I put this album on again, for the first time in a few years (at least), while preparing this post, and I still found myself singing along with every song. Yes, after twenty years, I still know all the words. Feeder, back at this point (before they became unlikely pop stars with top-five single Buck Rogers in 2002) were being heralded by the rock press as “the British Smashing Pumpkins”, which kinda made sense with their processed, alt-rock sound and habit of stuffing otherwise bleak songs with sunny melodies, and their debut album Polythene was something of a sleeper hit.
Basically, with the exception of those of us in the know, the album had rather been passed over to start with, and it only really gained traction with the release of non-album single High later in the year (the success of which then saw the album repackaged, re-issued and High hastily slotted in). But really, there was so much more than just one hit. Few songs stuck around for too long, but stuffed in glorious hooks and hard-edged sounds in every minute, and looking back, High doesn’t half stand out as an oddity. My favourite track, though, is Tangerine, a three minute, buzzing charge with one of those anthemic choruses that the band have always done so well.
This is one of those albums with a vivid memory attached to it, too. That of semi-regular visits down to an old school friend in Southampton (who had gone to Uni there), and his friends there (some of whom will be reading this), and their love of Feeder came from a recent show at the Uni, as I recall. I made some great friends there, and it was something of a happy escape from the tough times I had in London.
The last album of Helmet’s first incarnation, this remains an underrated album to my ears. The last album to feature the brilliant drum work of John Stanier, too (who went on to be part of Battles in the following decade), this album followed the more experimental Betty, an album that I found difficult to love – and judging on the relative failure of Aftertaste, I must have been very much in the minority on my view that this was a return to the Helmet that I loved.

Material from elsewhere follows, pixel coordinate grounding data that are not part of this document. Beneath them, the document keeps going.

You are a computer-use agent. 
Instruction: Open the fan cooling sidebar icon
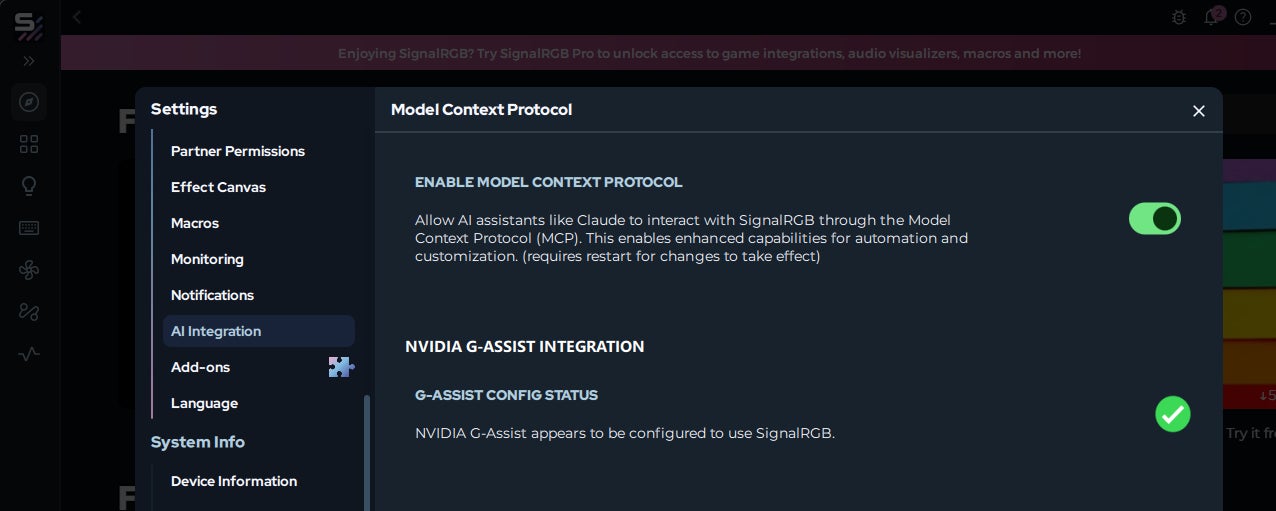coord(29,270)
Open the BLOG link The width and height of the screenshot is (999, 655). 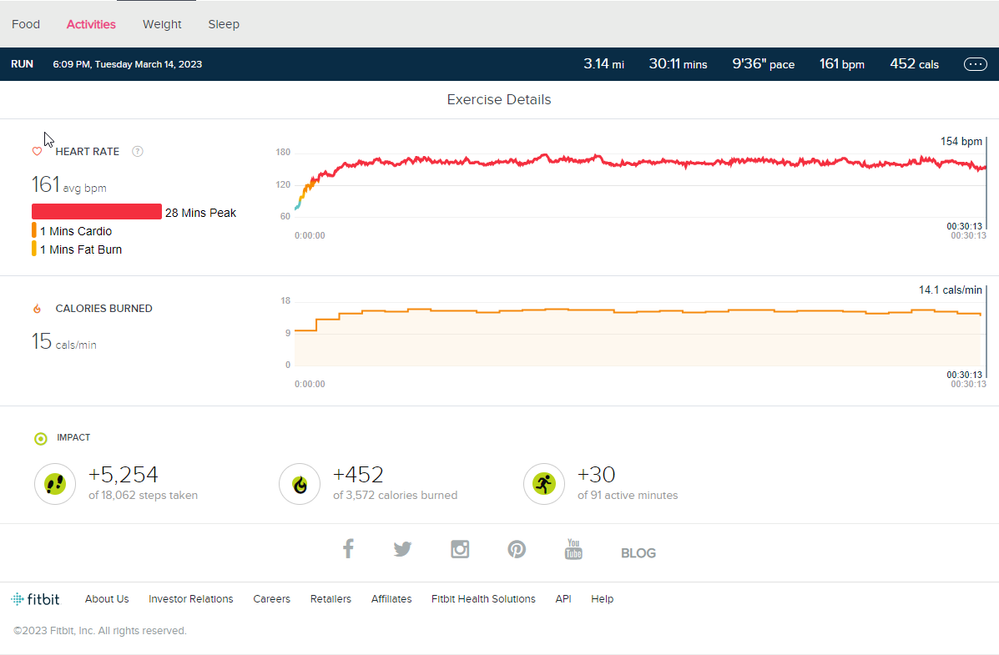[x=638, y=553]

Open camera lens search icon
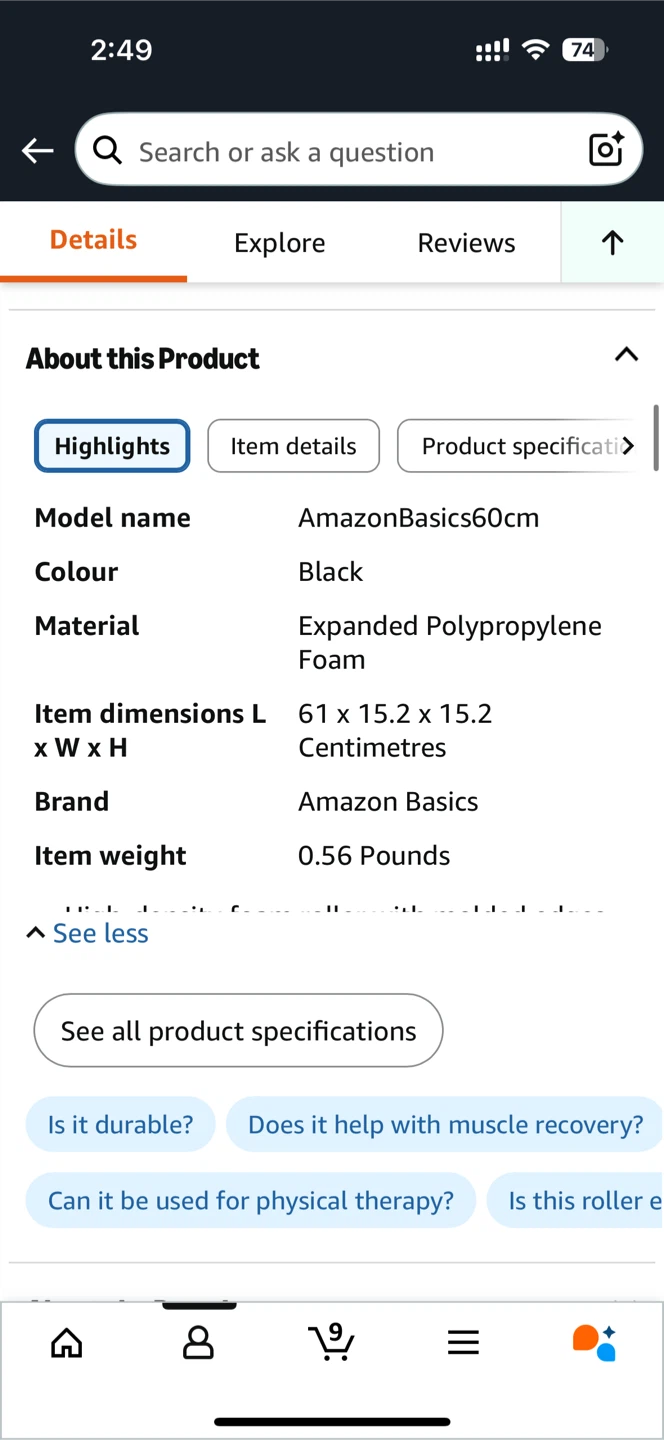[x=606, y=150]
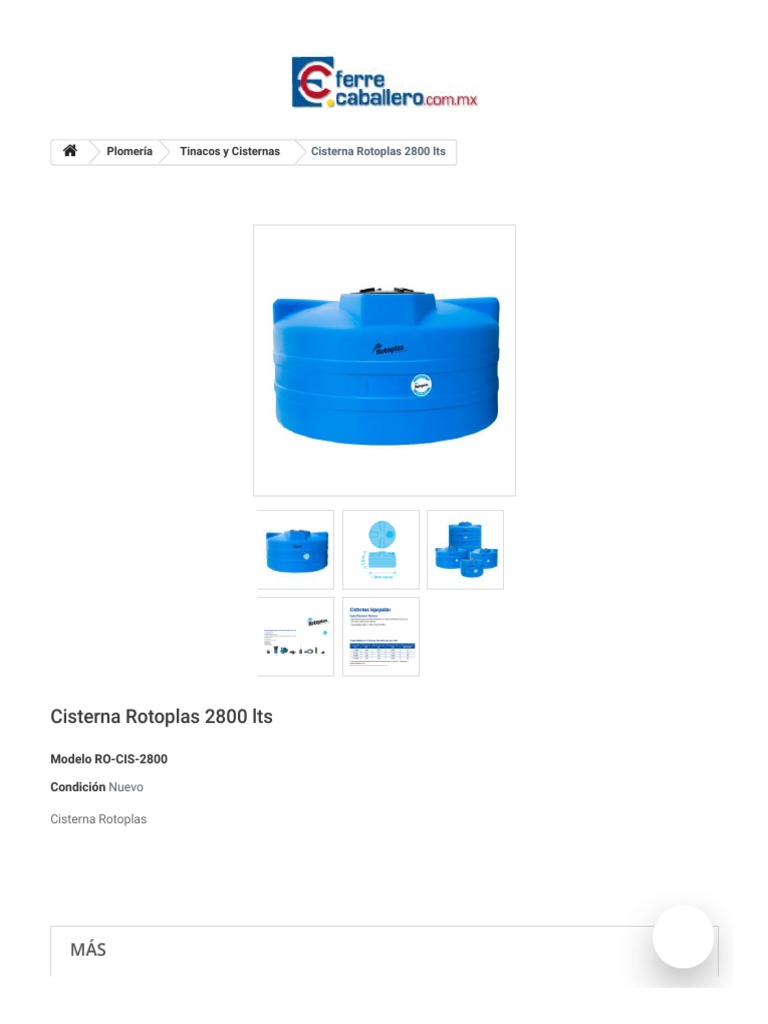The width and height of the screenshot is (768, 1024).
Task: Click the Rotoplas brand logo on the tank
Action: click(x=389, y=349)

It is full of snarling, ultra-taut rhythms, bone-dry riffs and Page Hamilton’s questioning vocals, that are often criticising others for bringing themselves and others down, and dealing with relational rifts that are frequently never solved. I could be here for a while with songs I love on the album – Exactly What You Wanted punches through the wall from it’s first note, and is three minutes of the best post-hardcore to be released in the late 90s; while It’s Easy To Get Bored is a slower grind that very much belies the title; are just two that I love.
But the final song makes the album worth it alone. Guitar phasing across the channels is the trick to start Crisis King, but it quickly accelerates into a furious four minutes absolutely tearing into that one person you know that always has it worse than you, that always seems to be lurching from one disaster to the next, without ever acknowledging that it could well be them that is at fault. Everything about this song is brilliant, and after the band disbanded then (for the first time, of course), it seemed to be a suitable closing note.